A new report that examines best practice in the control of human pathogenic microorganisms in plant-production systems has been published.

The report emanated from a workshop, hosted by Teagasc, that united international researchers, regulators, growers and other stakeholders, to examine biological hazards and control strategies in plant-production systems.

A multidisciplinary group of international scientific experts, including researchers in food microbiology, plant microbiology, soil microbiology, microbial ecology, agricultural production, horticulture, microbial pathogenicity and virulence, risk assessment and food safety management also participated in the workshop.
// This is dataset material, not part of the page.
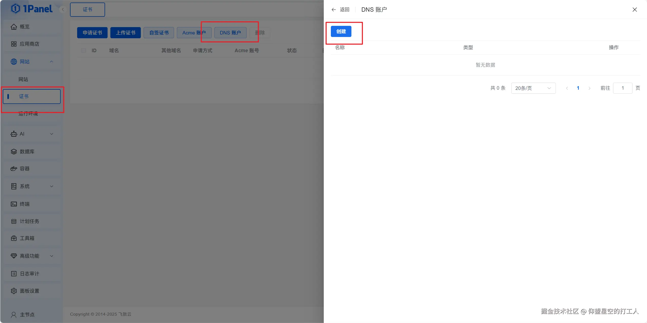Open the container docker icon
Viewport: 647px width, 323px height.
(x=14, y=169)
The aim of this was to ensure the microbiological safety of horticultural products into the future, and the resulting report presents a number of recommendations, aimed at growers, regulators, advisors and scientists.

The workshop assessed the current European situation in relation to the safety of horticultural produce under three themes: protecting fresh produce from microbial pathogens; control strategies and sampling; and risk assessment and risk-based sampling.

Recommendations – growers

For growers, the report recommendations include reinforcement, through clear communication, on the need to prevent initial contamination of produce through the adoption of good microbiological safety practice, utilising on-farm risk assessments and a focus on avoiding initial contamination rather than a reliance on decontamination efforts.
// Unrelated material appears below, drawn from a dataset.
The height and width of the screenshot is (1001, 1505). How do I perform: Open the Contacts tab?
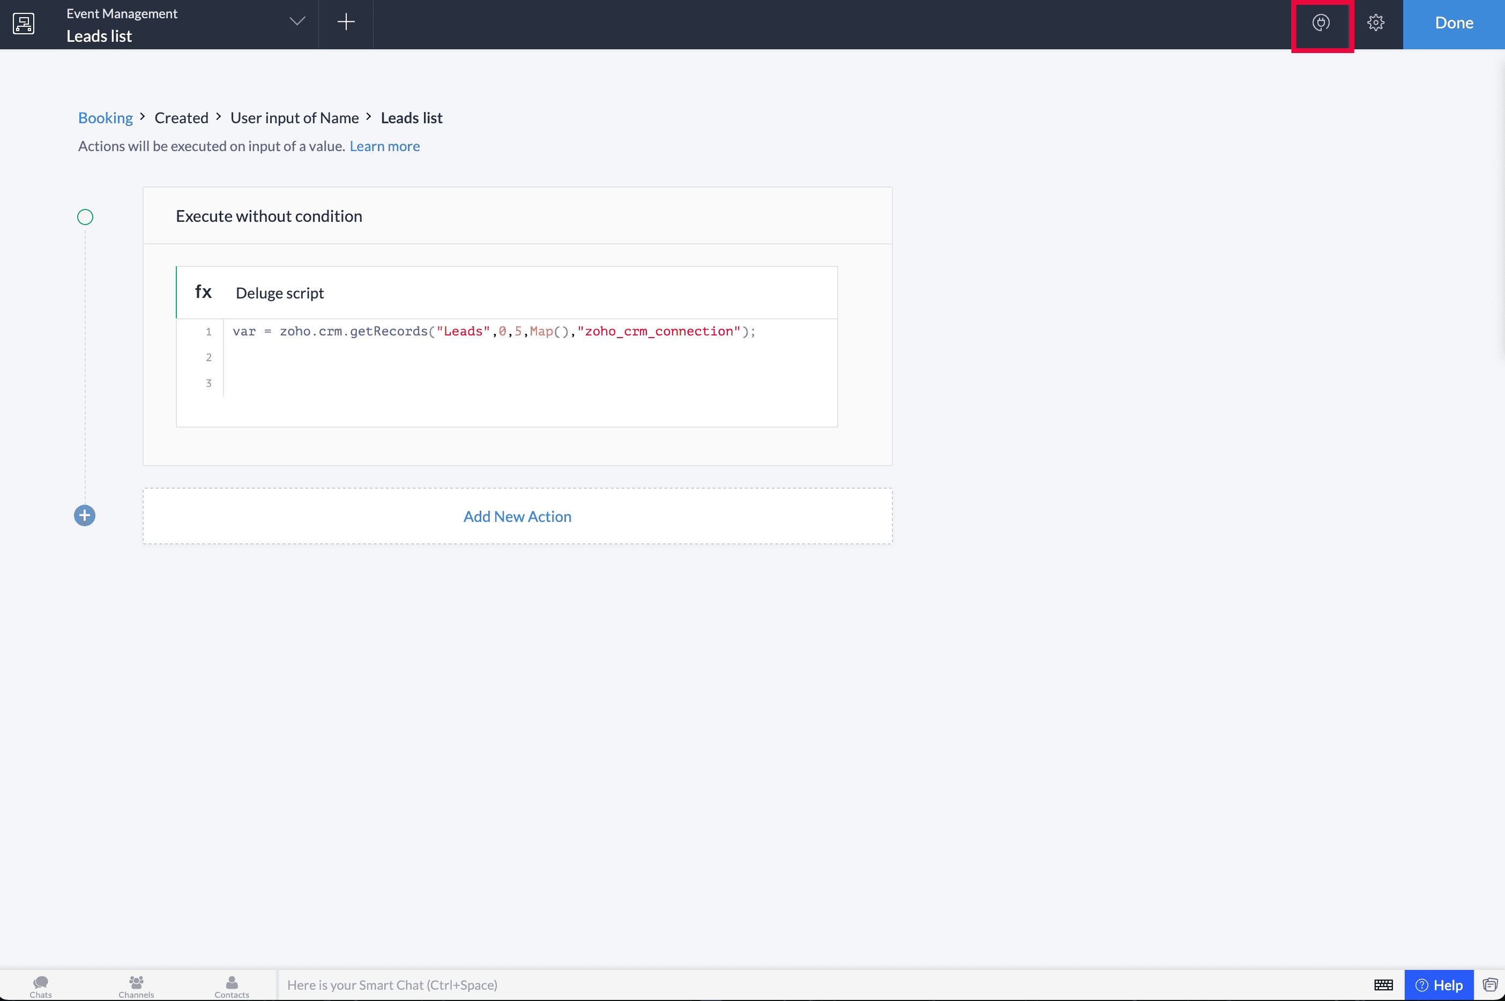pyautogui.click(x=232, y=986)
Recommendations – regulators

Recommendations to regulators and advisors include balancing communication messages to growers, indicating what is required of them, but also equally, clearly explaining why it is necessary.

Additionally it was felt that additional supports and materials would be beneficial to growers in some countries, particularly smaller growers, to assist in the training of staff on the importance of biological safety practice, particularly in sectors where staff turnover may be high and differences in native languages spoken.
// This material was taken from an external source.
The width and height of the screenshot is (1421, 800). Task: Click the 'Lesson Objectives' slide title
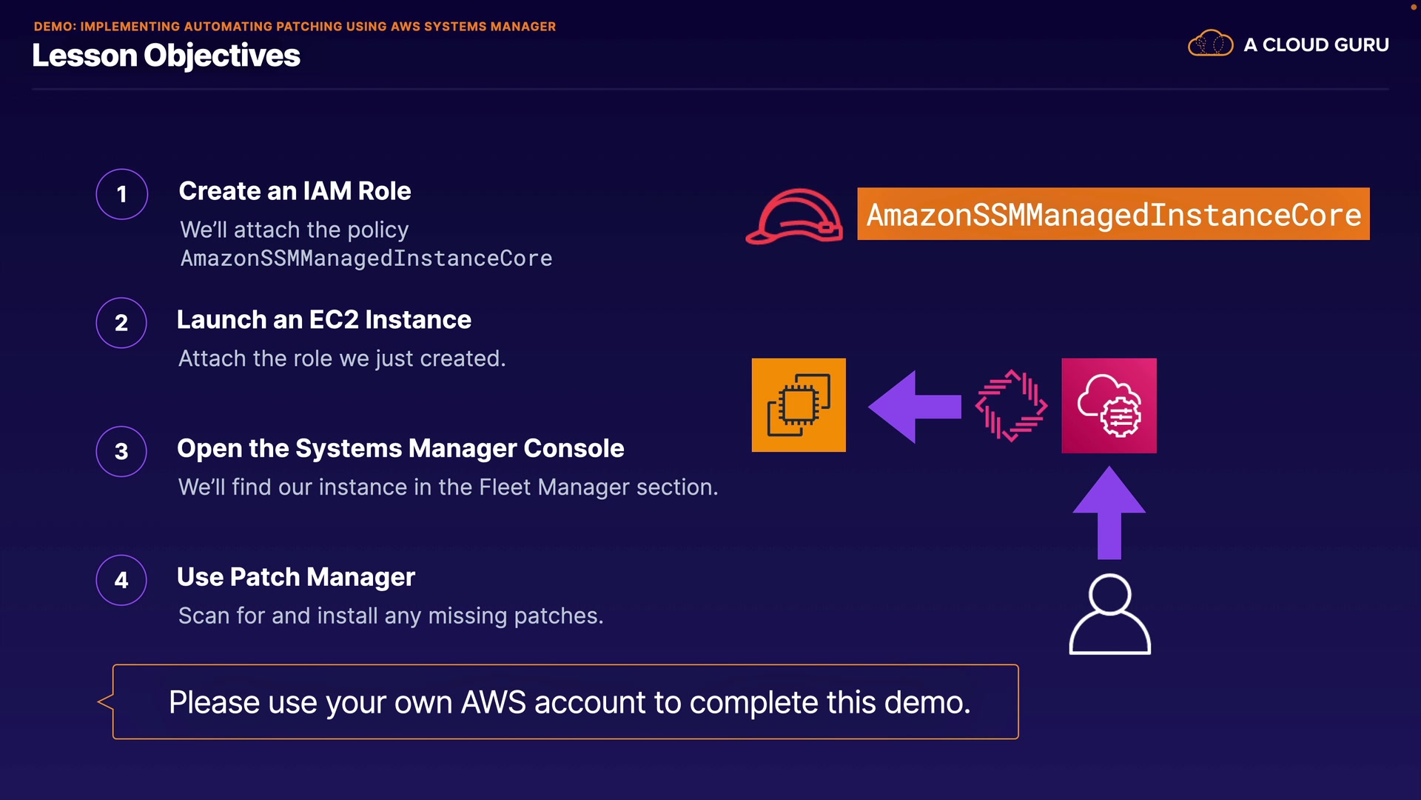(x=166, y=56)
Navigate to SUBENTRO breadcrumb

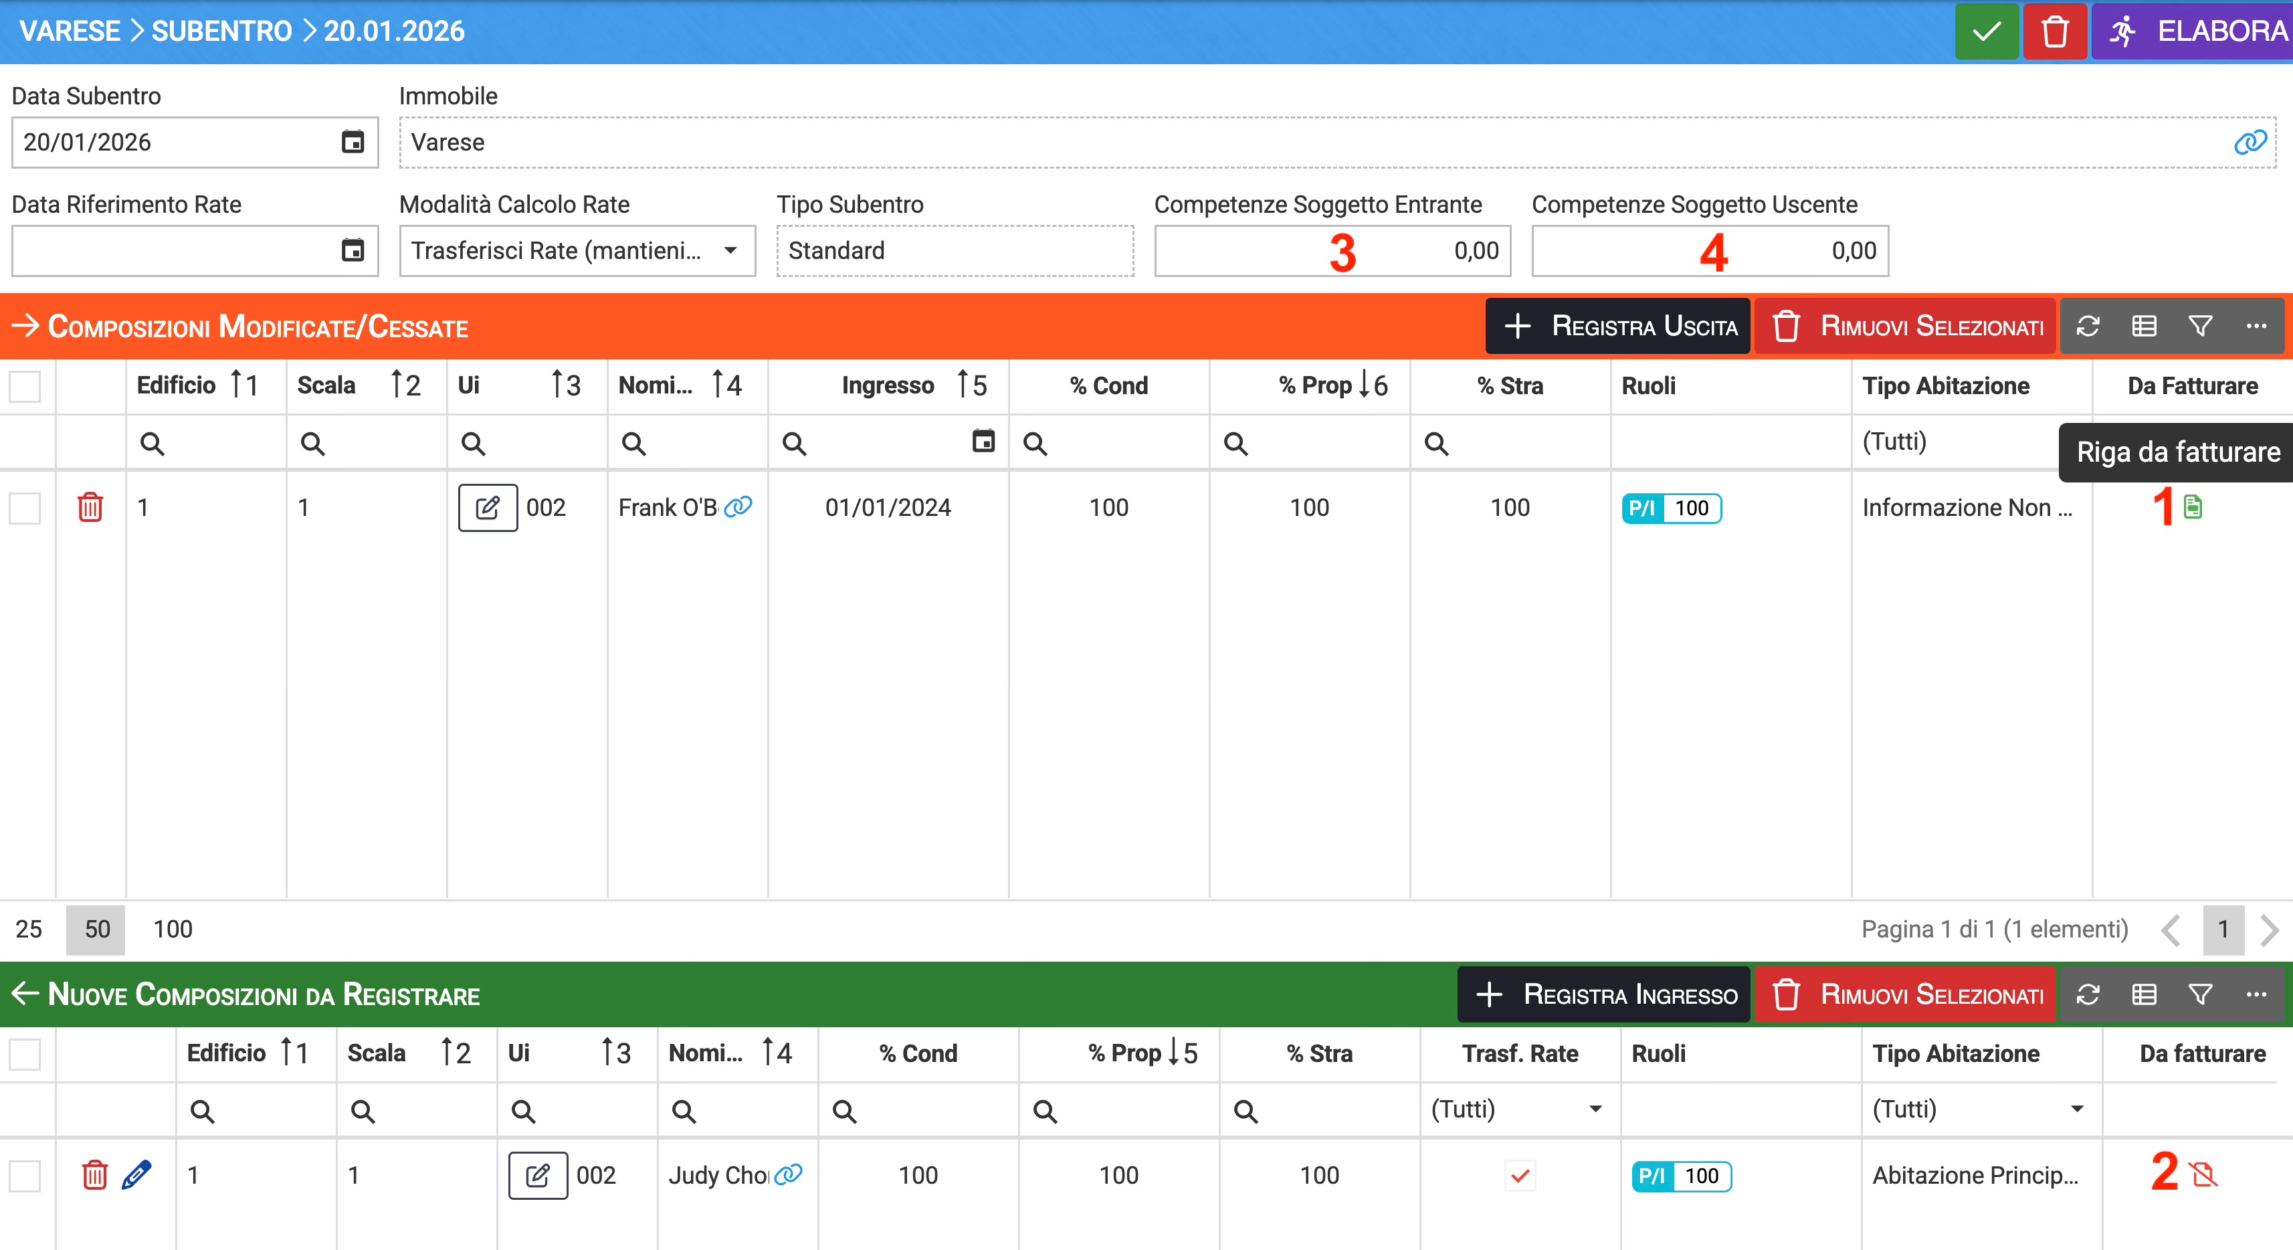tap(222, 31)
Recommendations – scientists

Finally, recommendations to scientists include a greater emphasis on knowledge transfer and also, where possible, to focus knowledge-transfer efforts into developing clear recommendations, which growers can implement.

The interaction between the plant microbiome, potential pathogens, environmental conditions and agricultural practices requires a greater level of attention and research to aid in predicting the risk of human pathogen establishment in plant production systems.